ЗАДАНИЯ К ВЫПОЛНЕНИЮ:
1: Выпишите из текста о революции отрывок от «Автор: Александр Гончаров» до «всю Россию наизнанку.» без каких-либо изменений.
2: Продолжите текст о революции начиная с того места, где он заканчивается.

ИСХОДНЫЙ ФРАГМЕНТ:
Автор: Александр Гончаров
В советское время лектор, рассказывающий о революции, обязательно искал и находил социально-экономические причины, а потом еще и упоминал фразу «верхи не могут, низы не хотят». Вся эта словесная эквилибристика требовалась для того, чтобы замаскировать истину – у В.О.С.Р. причин не было. На авансцену просто выскочил варвар и откровенно дикими методами вывернул всю Россию наизнанку.
Впрочем, это не был варвар в классическом значении слова. Все-таки в эпоху Поздней Античности варварами именовались внешние нецивилизованные племена и племенные союзы. В России же вылупился варвар внутренний, в кургузом пиджачке, в кепочке или котелке, а иногда и с изящной тросточкой в руке. И обозвался он «авангардом пролетариата». Какой пролетарий не любит барскую тросточку и барский гардероб?..
А что там писал британский разведчик и историософ Тойнби? Заглянем в его труд: «Эллинистический внутренний пролетариат формировался прежде всего из числа свободных граждан и даже из аристократов эллинистический политической системы. Первые рекруты были прежде всего обделены духовно, но, разумеется, их духовное оскудение, как правило, сопровождалось и материальным обнищанием. Вскоре эти первые ряды пополнились рекрутами из других источников. Те были пролетариями как в духовном, так и в материальном плане изначально» (Арнольд Дж. Тойнби. Постижение истории).

РАЗДЕЛ МАТЕРИАЛОВ:
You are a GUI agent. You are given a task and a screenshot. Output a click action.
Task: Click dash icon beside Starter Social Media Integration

---

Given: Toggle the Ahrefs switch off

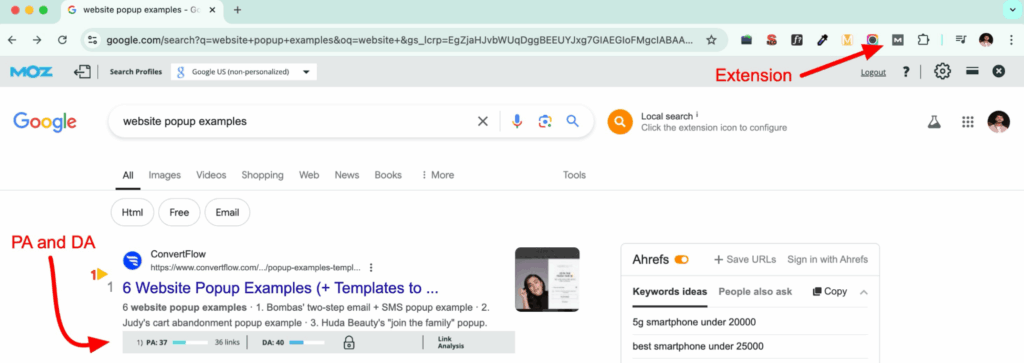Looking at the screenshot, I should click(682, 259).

ОТВЕТЫ К ЗАДАНИЯМ:
1:
Автор: Александр Гончаров
В советское время лектор, рассказывающий о революции, обязательно искал и находил социально-экономические причины, а потом еще и упоминал фразу «верхи не могут, низы не хотят». Вся эта словесная эквилибристика требовалась для того, чтобы замаскировать истину – у В.О.С.Р. причин не было. На авансцену просто выскочил варвар и откровенно дикими методами вывернул всю Россию наизнанку.

2:
В России подобные «духовные пролетарии» или пролетарские варвары и установили свою власть – новое модернизированное ордынское иго, но не в восточном, а западном стиле. Они и кормились на Западе и оттуда питались теориями и философскими системами, не признавая ни веру, ни государство, ни культуру своего народа.
Сейчас поклонники большевизма любят рассуждать о том, что при советской власти и в космос Гагарин полетел, и Останкинскую телебашню построили, да и много еще чего сотворили. Все это хорошо, но не понятно, а советская власть-то причем? Если следовать их логике, тогда и иконопись Андрея Рублева, и «Москва белокаменная» появились благодаря Орде.
Варвар умеет разрушать, а вот сооружать не приучен. Поэтому даже и мавзолей «вождю мирового пролетариата» был построен по рисункам и проекту действительного члена Императорской Академии художеств Алексея Викторовича Щусева. Но здесь ничего нового не произошло. Точно также, полторы тысячи лет тому назад, вожди варваров, ставших королями в бывших провинциях Римской Империи, использовали образованных римлян и романизированных галлов в своих интересах.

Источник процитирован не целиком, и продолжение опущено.